Overall Impression 8/10
I'm sure that cocoa played a large part in the brewing process and history behind this ale.  However, it does not play much of a part in its final product.  If the rest of the resultant beer were not so fantastic, there would be much lower scores involved.  While this beer does not deliver on its cocoa marketing, it does deliver on ancho chilies, honey, earthy goodness, and a high level of technical quality.

Total 43/50
Early on, I would have said the cocoa was imagined, but as the beer warmed it was allowed to show itself ever so slightly.  However, from the color to the aroma to the flavor, this beer seemed to peter out its promise of cocoa.  Fortunately, it matters little.  This beer is fantastic!  I am a little biased to ancho chilies as I use them in my own, personal "Sweet & Sassy Chili," but the flavor and earthiness they lend here brings a smile to my face.  It is that unique and delicious.  How many brewers could successfully add anchos to a beer and still stand tall?  Well, seemingly more and more all the time, but Dogfish Head did it and they did it well!  Those chilies combined with the sweet honey and the light bitter background truly are the trifecta of flavors that make up this beer and I am not complaining.  No single flavor is too loud, the warmth is just right to compensate for the peppers, and the brewing caliber is bar none.  Kudos again to Dogfish Head!  They're breaking molds every day.  

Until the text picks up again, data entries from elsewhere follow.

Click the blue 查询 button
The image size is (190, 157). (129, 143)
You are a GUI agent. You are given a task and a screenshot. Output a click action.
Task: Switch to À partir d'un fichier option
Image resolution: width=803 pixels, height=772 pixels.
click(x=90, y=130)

Some say this beer doesn't live up to its hype, but what other beer gets as much hype as the Ancient Ales series besides a select few (Dark Lord, Pliny, KBS, etc)?  Heck those other beers don't have (or didn't have) TV shows!  I would say that DFH captivates the public attention so well, that we in the craft beer world maybe expect the moon whenever we drink it, and that is hard to live up to.  However, if you were to drink this beer without all the hype and TV shows and magazine articles, I bet it would still be a premier beer in the craft brew world and not nit-picked the way it is currently.  Try to put the publicity aside and really taste this beer for what it is; whether that be to its detriment or benefit.



  1. So I checked the "Fish Finder" of www.dogfish.com and found nary a Dogfish Head beer can be found within 100 miles of my zip code. Very sad. I'm coping with a St. Rogue Red Ale.

  2. Same here, sir. I either have to go into the Chicago burbs or acquire them in trade. On the bright side, I can see one coming into your future.